-- Records for this task follows --

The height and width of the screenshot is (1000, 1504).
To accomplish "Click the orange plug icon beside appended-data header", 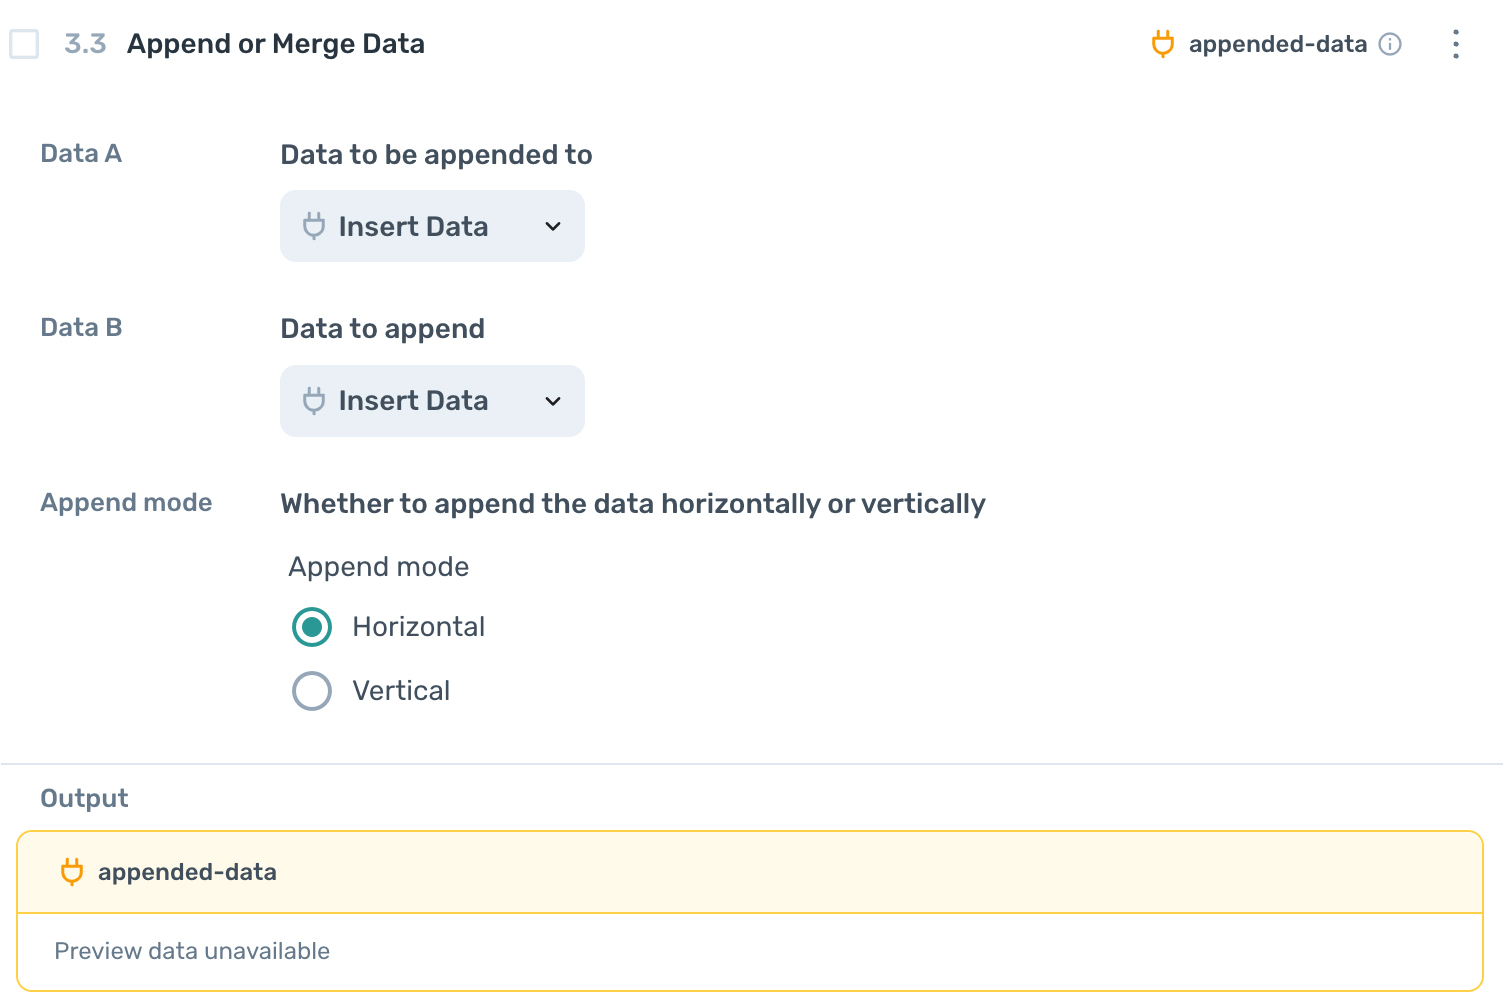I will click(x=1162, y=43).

-- Records for this task concluded --
-- Records for this task follows --

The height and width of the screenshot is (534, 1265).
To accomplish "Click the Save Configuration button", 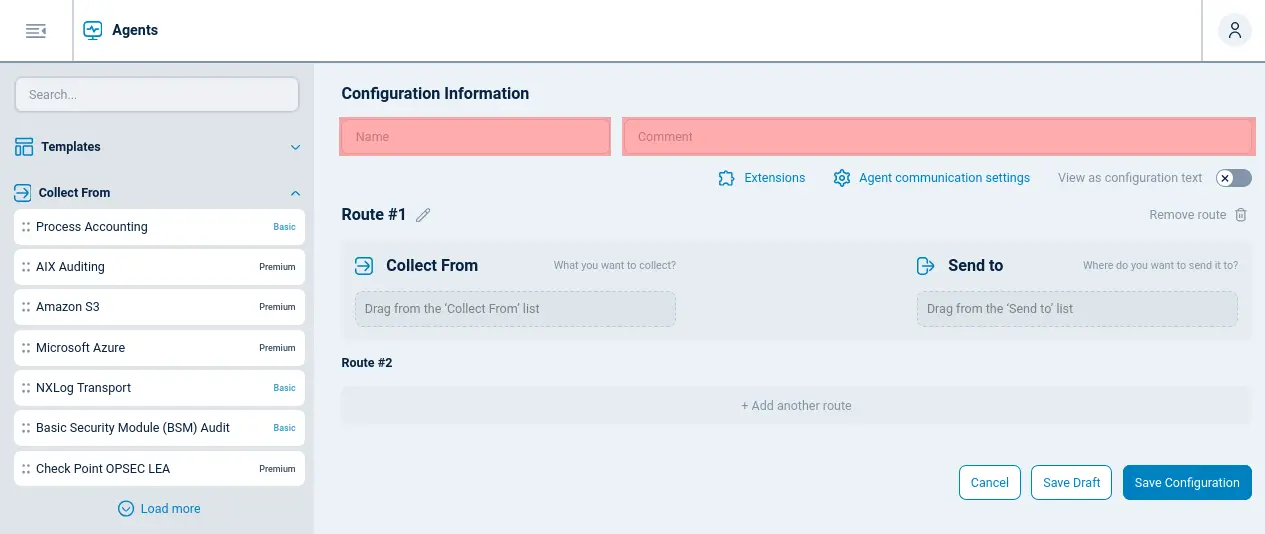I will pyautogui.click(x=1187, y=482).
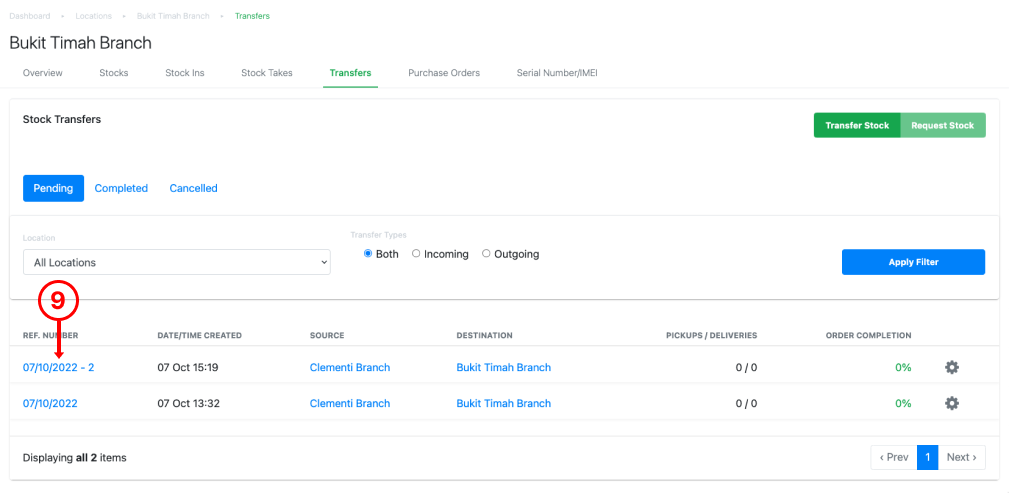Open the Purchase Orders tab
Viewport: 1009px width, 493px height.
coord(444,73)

-- Records for this task concluded --
-- Records for this task follows --

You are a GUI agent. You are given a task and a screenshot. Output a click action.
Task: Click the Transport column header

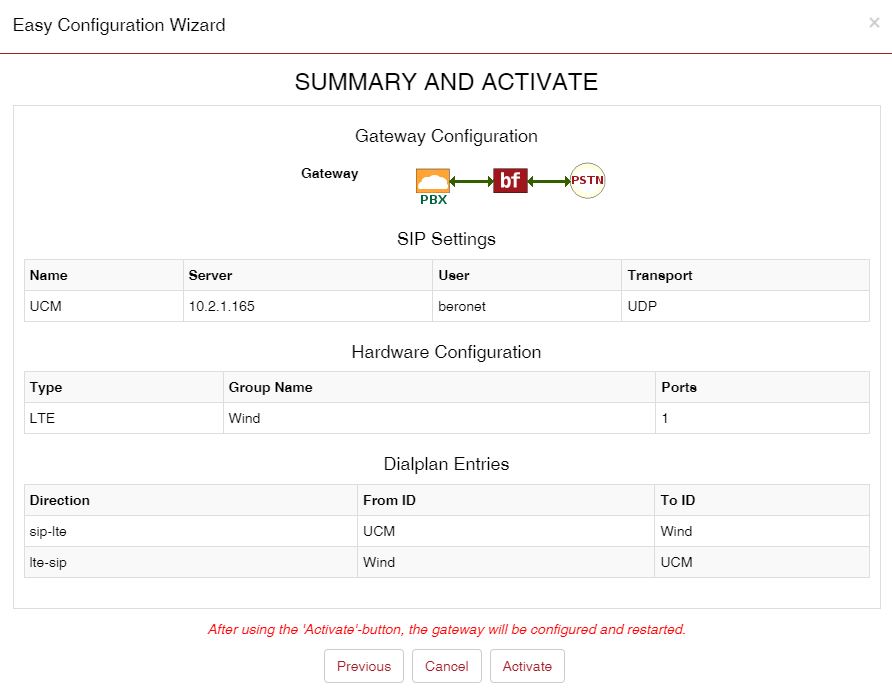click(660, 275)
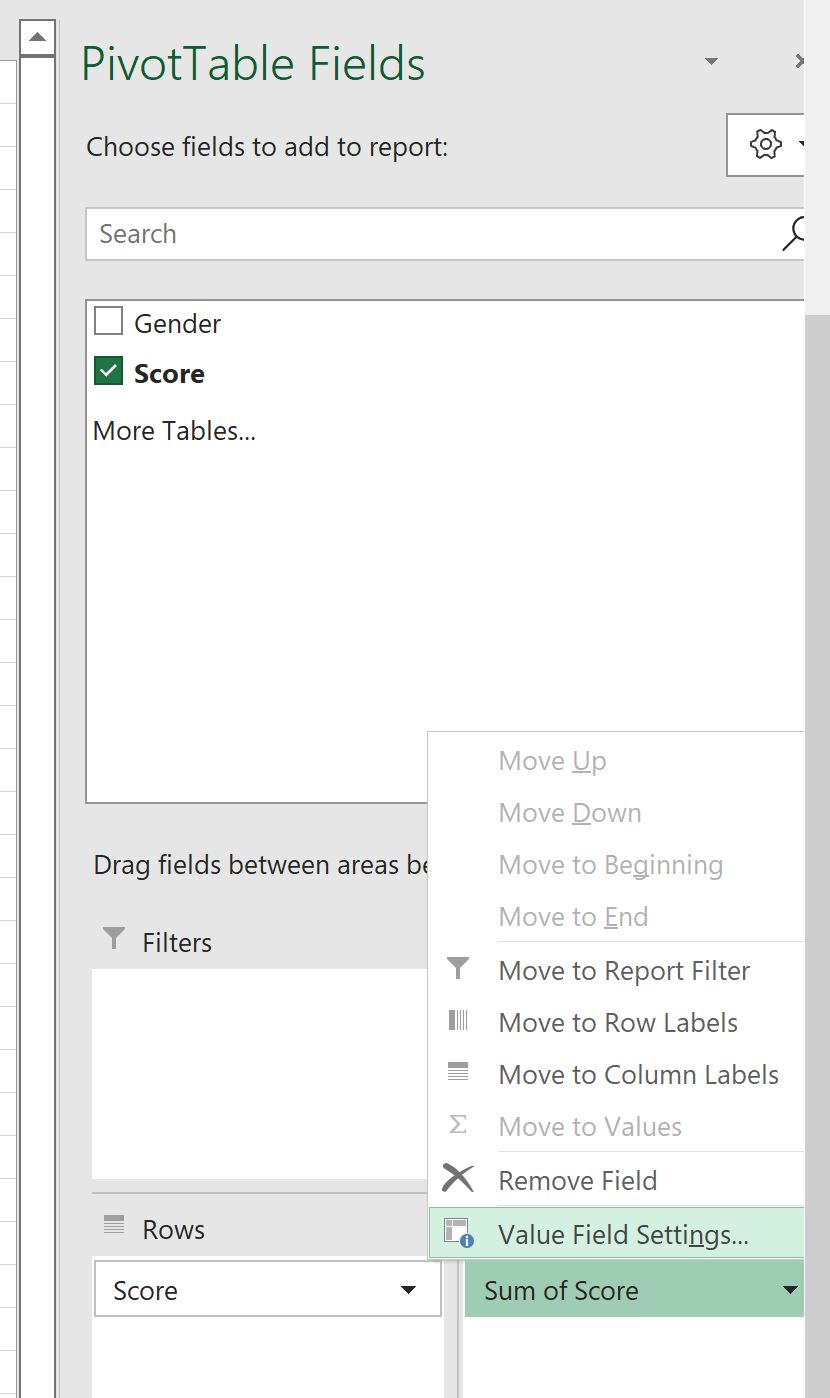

-- Records for this task concluded --

» Assignment
Please report every line of the records above that contains the word "screenshot".

» The completed task
The height and width of the screenshot is (1000, 1504).
The height and width of the screenshot is (534, 1265).
You are a GUI agent. You are given a task and a screenshot. Output a click action.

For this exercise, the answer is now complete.